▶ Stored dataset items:
- - - - -
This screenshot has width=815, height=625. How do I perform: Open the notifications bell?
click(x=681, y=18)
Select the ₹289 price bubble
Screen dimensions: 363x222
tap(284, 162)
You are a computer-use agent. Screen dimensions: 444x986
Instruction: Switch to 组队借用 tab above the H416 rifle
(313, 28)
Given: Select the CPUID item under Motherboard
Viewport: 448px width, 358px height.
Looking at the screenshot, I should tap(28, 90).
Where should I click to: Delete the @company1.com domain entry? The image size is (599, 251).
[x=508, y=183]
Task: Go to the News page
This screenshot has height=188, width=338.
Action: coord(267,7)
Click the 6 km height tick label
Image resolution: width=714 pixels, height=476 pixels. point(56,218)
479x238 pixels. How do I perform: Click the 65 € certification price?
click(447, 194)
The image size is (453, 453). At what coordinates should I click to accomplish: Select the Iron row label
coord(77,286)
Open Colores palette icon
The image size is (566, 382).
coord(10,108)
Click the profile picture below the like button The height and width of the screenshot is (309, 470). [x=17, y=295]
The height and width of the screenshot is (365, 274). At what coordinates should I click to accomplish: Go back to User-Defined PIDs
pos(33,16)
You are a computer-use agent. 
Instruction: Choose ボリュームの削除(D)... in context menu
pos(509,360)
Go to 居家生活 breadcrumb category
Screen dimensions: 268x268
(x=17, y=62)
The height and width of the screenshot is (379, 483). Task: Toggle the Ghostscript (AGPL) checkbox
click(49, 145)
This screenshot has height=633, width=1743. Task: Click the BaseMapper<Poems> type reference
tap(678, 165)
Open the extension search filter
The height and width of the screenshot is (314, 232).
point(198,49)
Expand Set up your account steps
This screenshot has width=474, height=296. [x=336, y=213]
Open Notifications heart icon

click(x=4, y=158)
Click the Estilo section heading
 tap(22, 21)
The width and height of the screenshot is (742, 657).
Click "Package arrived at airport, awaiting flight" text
- - - - -
▶ TASK INSTRUCTIONS: In the records above, which lines hold the string "computer"? Copy each one.

▶ REPLY TO THE TASK:
You are a computer-use agent. Screen dimensions: 444x986
You are a computer-use agent. 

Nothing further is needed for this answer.